- _YOUR ASSIGNMENT_
Rewrite the discussion of occlusal caries detection starting with "However, the potential" and going on through "blood or saliva.", putting "fluorescence-based technology" in place of "fluorescence technology".

- _SOURCE EXTRACT_
Regarding the limitations of this study, it should be noted that it was only possible to compare each method (Diagnocam, Trios 4 and Emerald S) with visual examination, i.e., it was only possible to show whether each occlusal caries detection method was better, worse or comparable to the reference method. Moreover, factors known to influence the accuracy of scanners in other applications, such as the choice of technology, ambient lighting, operator experience and the presence of existing restorations, were not considered [35]. Moreover, besides these aspects, assessment is very subjective, since it is primarily based on the experience of the clinician [34]. This diagnostic variability between clinicians leads to different decisions for the management of carious lesions, and several of them might be in the wrong direction [32,33].

Visual examination was carried out using the DMF-T/dmf-t index because this is the standard procedure in daily pediatric patient care. Therefore, the severity and caries activity could not be determined, which must be also considered a limitation of the present study. In new studies, the ICDAS would be preferred because it can track changes and progression of carious lesions [36].

Another limitation of the technologies used is the inability to determine the volume and depth of the carious lesion.

However, the potential of the Emerald S and Trios 4 in occlusal caries detection was proven in this clinical study, showing similar results as the Diagnocam and almost perfect agreement with the reference standard visual examination. This study points out the better performance of caries detection through near-infrared transillumination used in the Diagnocam and Emerald S than the fluorescence technology used in the Trios 4. This might be explained because porphyrins may be a useful marker for bacteria associated with dental caries but are not always linked to bacteria associated with dental caries [27]. In addition, other elements may also fluoresce at a wavelength of 415 nm. Therefore, further studies should analyze the influence of blood or saliva.

Although the Emerald S and Diagnocam are based on the same operating principle, near-infrared transillumination, the Emerald S uses the lowest wavelength (727 nm), followed by Diagnocam (780 nm), which seems to be advantageous for caries detection.

Therefore, IOSs, and in particular the Emerald S, appear to be a good alternative to the Diagnocam for the additional detection of occlusal lesions if they have no restorations. For clinical situations, the purchase of a Diagnocam could therefore be avoided if an IOS is already available.

- _DATA PROVIDED_
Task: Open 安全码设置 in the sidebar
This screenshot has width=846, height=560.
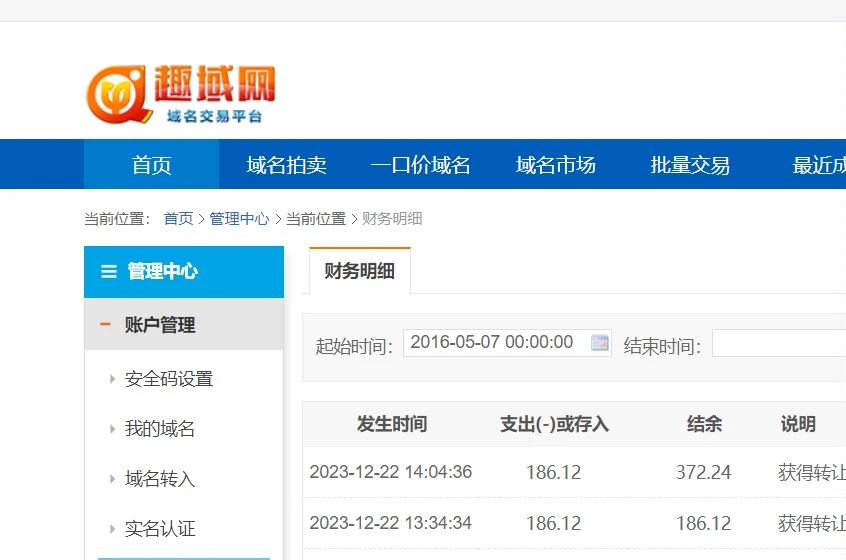Action: pos(169,379)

- _SOLUTION BELOW_
However, the potential of the Emerald S and Trios 4 in occlusal caries detection was proven in this clinical study, showing similar results as the Diagnocam and almost perfect agreement with the reference standard visual examination. This study points out the better performance of caries detection through near-infrared transillumination used in the Diagnocam and Emerald S than the fluorescence-based technology used in the Trios 4. This might be explained because porphyrins may be a useful marker for bacteria associated with dental caries but are not always linked to bacteria associated with dental caries [27]. In addition, other elements may also fluoresce at a wavelength of 415 nm. Therefore, further studies should analyze the influence of blood or saliva.